_WHAT YOU SHOULD DO_. Repeat the listing from the line containing "Assesi (19, 435)" through the line containing "過去の文部科学省ホームページ（※国立国会図書館ホームページへリンク） (241, 523)", both ends included, without any changes.

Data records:
((

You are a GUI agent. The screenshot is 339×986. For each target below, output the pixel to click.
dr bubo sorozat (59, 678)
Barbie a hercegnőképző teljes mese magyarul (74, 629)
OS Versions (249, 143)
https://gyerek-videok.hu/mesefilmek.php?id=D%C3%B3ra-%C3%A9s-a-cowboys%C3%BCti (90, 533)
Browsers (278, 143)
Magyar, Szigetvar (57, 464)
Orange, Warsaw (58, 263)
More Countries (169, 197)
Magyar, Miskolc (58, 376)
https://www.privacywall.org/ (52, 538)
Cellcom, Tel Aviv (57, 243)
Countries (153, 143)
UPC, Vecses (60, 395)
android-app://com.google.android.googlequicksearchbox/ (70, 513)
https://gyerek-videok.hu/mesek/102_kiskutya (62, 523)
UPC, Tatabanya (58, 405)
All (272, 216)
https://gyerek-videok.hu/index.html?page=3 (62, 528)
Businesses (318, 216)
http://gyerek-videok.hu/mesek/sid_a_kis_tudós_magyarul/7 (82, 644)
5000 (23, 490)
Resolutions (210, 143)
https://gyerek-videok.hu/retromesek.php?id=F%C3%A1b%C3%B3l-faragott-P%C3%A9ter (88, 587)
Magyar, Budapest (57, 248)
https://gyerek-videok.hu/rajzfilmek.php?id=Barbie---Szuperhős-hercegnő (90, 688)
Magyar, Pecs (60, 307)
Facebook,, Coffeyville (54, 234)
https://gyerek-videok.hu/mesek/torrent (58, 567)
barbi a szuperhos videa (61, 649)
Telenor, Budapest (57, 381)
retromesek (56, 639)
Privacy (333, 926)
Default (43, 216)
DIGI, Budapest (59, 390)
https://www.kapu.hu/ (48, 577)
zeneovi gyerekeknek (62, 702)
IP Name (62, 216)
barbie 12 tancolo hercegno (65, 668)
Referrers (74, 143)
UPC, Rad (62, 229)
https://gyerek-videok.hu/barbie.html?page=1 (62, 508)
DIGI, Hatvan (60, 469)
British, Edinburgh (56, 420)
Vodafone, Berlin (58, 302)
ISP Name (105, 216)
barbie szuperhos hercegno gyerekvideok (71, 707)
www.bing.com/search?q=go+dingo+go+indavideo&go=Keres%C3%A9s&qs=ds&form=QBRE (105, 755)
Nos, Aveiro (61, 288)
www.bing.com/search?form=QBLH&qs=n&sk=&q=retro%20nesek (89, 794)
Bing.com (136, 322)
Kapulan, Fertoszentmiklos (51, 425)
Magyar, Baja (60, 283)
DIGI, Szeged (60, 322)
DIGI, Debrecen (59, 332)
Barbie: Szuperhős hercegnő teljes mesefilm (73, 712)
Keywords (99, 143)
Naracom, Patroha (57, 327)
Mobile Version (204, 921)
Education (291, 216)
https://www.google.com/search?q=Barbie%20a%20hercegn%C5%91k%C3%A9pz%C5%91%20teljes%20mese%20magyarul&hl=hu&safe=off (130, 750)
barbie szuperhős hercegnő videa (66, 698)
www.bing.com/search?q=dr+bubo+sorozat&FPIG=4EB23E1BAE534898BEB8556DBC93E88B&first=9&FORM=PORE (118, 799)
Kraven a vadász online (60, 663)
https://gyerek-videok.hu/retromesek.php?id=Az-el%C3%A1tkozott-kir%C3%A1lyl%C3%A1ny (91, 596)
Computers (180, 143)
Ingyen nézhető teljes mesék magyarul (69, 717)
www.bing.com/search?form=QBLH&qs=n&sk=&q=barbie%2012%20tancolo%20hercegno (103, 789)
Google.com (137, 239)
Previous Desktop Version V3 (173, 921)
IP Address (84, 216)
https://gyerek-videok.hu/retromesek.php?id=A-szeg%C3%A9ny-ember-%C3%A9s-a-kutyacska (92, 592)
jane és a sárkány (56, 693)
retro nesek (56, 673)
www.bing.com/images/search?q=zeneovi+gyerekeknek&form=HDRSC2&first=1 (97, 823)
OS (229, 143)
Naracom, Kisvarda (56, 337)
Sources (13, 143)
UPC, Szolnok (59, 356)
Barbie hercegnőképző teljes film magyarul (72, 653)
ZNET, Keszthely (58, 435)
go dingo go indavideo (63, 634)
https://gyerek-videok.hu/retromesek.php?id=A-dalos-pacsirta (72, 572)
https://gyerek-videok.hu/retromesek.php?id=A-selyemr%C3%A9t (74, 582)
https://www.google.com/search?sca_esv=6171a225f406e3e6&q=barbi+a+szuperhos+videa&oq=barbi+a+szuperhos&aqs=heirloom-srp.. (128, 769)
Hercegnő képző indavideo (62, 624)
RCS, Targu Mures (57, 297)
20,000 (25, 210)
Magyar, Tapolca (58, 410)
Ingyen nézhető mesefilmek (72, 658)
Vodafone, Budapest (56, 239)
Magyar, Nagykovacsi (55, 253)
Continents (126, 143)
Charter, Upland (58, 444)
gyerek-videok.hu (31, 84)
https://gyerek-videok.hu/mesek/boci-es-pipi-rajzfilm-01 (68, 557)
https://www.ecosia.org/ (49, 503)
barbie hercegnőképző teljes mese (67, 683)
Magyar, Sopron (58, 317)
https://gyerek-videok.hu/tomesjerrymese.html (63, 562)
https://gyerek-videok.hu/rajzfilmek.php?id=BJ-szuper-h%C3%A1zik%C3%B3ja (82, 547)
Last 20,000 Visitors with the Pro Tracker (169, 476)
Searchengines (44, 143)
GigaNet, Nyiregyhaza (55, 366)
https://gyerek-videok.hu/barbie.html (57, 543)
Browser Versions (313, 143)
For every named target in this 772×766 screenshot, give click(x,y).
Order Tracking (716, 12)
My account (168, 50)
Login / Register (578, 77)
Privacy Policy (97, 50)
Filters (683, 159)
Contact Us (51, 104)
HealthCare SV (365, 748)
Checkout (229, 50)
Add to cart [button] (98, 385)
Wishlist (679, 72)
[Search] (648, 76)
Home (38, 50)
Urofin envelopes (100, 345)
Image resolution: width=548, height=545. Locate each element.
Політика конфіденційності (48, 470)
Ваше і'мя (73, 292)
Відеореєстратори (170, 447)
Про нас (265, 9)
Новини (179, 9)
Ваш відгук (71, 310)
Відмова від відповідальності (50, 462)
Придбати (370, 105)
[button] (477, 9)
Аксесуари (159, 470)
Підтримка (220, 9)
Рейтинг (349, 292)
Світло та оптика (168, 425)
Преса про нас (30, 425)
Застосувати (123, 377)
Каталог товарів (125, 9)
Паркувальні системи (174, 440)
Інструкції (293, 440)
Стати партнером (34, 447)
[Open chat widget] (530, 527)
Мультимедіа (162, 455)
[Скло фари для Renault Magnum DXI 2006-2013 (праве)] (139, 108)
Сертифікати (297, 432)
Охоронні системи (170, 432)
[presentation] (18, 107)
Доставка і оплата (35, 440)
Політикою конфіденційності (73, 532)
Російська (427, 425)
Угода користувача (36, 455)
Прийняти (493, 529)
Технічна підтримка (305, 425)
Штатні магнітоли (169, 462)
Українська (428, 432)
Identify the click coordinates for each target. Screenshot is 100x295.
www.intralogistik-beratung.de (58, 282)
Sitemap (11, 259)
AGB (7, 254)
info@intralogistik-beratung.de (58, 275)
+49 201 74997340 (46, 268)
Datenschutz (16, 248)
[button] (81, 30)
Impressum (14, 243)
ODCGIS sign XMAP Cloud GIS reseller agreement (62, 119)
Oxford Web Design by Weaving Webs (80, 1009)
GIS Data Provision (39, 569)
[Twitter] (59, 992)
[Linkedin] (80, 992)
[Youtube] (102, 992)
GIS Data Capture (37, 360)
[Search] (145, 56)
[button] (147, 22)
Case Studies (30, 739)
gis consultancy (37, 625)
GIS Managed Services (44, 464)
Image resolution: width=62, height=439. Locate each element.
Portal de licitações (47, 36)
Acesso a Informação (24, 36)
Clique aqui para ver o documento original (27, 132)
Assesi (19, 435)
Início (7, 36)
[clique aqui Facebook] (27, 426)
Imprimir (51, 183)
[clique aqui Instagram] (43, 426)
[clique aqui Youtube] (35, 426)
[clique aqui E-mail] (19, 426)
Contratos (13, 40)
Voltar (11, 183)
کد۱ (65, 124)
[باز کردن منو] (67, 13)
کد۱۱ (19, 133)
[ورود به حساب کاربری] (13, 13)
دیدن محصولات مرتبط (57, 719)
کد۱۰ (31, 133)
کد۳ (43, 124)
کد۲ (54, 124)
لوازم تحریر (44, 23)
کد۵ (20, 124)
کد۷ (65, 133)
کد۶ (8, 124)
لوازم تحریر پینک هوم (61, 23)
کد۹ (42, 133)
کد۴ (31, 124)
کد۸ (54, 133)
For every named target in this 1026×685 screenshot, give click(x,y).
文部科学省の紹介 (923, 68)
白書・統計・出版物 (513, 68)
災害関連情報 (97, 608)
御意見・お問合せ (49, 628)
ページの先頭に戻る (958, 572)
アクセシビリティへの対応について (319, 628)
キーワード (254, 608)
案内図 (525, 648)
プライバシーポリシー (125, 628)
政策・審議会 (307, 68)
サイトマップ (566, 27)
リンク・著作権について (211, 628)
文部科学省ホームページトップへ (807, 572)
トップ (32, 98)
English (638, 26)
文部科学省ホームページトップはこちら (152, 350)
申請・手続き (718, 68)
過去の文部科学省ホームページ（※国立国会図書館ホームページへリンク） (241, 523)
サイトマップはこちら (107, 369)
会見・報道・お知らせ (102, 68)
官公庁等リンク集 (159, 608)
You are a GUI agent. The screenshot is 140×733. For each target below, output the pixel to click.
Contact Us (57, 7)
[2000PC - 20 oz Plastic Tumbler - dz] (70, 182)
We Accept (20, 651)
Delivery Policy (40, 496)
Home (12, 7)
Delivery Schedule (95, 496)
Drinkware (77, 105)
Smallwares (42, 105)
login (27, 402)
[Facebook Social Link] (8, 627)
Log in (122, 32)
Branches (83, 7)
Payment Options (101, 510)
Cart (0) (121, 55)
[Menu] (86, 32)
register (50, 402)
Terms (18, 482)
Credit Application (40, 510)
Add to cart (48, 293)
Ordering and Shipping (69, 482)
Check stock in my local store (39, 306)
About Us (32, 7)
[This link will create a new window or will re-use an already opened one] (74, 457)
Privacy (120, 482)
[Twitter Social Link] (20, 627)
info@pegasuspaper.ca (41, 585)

))

_TASK RESPONSE_.
Assesi (19, 435)
Início (7, 36)
[clique aqui Facebook] (27, 426)
Imprimir (51, 183)
[clique aqui Instagram] (43, 426)
[clique aqui Youtube] (35, 426)
[clique aqui E-mail] (19, 426)
Contratos (13, 40)
Voltar (11, 183)
کد۱ (65, 124)
[باز کردن منو] (67, 13)
کد۱۱ (19, 133)
[ورود به حساب کاربری] (13, 13)
دیدن محصولات مرتبط (57, 719)
کد۱۰ (31, 133)
کد۳ (43, 124)
کد۲ (54, 124)
لوازم تحریر (44, 23)
کد۵ (20, 124)
کد۷ (65, 133)
کد۶ (8, 124)
لوازم تحریر پینک هوم (61, 23)
کد۹ (42, 133)
کد۴ (31, 124)
کد۸ (54, 133)
For every named target in this 1026×685 screenshot, give click(x,y).
文部科学省の紹介 (923, 68)
白書・統計・出版物 (513, 68)
災害関連情報 (97, 608)
御意見・お問合せ (49, 628)
ページの先頭に戻る (958, 572)
アクセシビリティへの対応について (319, 628)
キーワード (254, 608)
案内図 (525, 648)
プライバシーポリシー (125, 628)
政策・審議会 (307, 68)
サイトマップ (566, 27)
リンク・著作権について (211, 628)
文部科学省ホームページトップへ (807, 572)
トップ (32, 98)
English (638, 26)
文部科学省ホームページトップはこちら (152, 350)
申請・手続き (718, 68)
過去の文部科学省ホームページ（※国立国会図書館ホームページへリンク） (241, 523)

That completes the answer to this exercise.